Exercise prompt: Return each line of the records below in which the string "computer" turns up.

Exercise input:
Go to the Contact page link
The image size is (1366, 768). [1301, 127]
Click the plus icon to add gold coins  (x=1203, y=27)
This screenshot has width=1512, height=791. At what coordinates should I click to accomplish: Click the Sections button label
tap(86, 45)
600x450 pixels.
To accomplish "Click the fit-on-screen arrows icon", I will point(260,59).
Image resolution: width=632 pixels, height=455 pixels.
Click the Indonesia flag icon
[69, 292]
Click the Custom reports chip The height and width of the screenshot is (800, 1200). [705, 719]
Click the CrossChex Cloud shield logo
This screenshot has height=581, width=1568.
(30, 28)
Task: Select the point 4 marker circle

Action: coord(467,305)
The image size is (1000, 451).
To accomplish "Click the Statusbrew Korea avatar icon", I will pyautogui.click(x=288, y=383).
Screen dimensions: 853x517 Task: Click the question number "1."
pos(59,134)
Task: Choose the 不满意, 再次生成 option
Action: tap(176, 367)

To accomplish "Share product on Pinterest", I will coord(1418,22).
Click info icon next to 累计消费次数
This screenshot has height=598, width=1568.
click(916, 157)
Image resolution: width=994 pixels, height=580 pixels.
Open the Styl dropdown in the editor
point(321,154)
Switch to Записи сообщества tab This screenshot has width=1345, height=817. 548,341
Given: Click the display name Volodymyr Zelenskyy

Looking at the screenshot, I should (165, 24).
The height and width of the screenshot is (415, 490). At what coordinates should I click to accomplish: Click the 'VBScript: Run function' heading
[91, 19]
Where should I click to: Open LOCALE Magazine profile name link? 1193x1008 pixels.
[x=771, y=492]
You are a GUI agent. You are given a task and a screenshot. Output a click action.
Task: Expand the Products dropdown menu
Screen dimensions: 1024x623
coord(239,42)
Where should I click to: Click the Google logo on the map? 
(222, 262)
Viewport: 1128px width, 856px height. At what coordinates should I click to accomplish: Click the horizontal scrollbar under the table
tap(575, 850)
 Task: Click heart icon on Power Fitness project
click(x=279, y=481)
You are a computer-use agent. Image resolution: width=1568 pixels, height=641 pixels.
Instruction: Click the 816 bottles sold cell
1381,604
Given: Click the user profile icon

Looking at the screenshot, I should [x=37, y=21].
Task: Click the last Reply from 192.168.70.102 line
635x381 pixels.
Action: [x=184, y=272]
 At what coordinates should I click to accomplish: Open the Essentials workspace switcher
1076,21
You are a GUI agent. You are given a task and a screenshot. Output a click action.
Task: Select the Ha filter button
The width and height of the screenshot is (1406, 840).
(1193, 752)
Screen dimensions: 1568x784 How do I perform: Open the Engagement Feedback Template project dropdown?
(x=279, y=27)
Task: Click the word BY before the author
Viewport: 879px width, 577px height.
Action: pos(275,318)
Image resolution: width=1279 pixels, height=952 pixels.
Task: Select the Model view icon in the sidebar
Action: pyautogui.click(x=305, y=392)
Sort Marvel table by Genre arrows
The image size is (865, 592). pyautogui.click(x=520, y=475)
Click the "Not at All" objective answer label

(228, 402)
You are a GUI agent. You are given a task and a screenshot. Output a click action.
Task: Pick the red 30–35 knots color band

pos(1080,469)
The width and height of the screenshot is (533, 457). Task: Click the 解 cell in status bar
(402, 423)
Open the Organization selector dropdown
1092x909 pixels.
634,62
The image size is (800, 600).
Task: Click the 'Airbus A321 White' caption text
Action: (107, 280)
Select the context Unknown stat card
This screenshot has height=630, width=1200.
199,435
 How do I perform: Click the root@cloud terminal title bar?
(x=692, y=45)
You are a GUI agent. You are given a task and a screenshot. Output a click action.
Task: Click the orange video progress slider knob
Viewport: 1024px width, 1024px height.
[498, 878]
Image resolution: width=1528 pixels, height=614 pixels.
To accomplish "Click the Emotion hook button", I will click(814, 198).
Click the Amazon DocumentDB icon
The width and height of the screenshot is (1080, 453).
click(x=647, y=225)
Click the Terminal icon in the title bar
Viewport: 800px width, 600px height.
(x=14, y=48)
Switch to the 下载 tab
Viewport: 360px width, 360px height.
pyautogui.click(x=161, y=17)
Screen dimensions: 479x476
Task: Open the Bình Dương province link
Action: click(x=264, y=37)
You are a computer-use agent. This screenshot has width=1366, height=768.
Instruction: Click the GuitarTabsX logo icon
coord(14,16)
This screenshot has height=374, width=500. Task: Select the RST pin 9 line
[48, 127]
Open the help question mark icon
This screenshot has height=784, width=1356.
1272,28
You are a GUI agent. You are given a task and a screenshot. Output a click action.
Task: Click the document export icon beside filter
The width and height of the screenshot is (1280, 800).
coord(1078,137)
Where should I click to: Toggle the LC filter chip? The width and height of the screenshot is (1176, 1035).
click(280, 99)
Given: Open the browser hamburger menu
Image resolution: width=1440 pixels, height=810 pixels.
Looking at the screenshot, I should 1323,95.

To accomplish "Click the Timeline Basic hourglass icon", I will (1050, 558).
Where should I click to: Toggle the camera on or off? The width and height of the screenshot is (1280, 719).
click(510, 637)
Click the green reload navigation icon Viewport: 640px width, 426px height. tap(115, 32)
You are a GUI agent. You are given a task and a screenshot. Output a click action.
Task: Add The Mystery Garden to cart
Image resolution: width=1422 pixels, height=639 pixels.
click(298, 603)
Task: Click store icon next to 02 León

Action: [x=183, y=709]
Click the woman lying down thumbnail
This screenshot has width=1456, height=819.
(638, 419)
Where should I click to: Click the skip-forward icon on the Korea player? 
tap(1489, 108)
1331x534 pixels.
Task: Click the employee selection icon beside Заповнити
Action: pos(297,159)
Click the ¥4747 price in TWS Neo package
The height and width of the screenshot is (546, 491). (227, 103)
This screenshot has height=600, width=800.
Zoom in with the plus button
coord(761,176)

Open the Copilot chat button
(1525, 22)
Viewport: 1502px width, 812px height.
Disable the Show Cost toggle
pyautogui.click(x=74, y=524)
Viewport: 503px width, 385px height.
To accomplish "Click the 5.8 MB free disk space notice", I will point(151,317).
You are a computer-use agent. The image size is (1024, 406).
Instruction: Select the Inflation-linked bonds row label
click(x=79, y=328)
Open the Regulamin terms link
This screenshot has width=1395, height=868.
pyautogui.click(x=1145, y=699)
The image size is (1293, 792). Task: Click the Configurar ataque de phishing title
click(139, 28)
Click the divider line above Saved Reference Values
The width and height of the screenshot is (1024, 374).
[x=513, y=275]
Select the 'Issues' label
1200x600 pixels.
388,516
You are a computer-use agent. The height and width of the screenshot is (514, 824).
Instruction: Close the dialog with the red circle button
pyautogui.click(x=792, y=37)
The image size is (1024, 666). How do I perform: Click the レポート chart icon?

Task result:
You are a computer-use agent. Image resolution: width=1568 pixels, height=641 pixels.
You are a computer-use agent. This screenshot has width=1366, height=768.
You are a computer-use agent. The image size is (1024, 406).
You are a computer-use agent. The height and width of the screenshot is (514, 824).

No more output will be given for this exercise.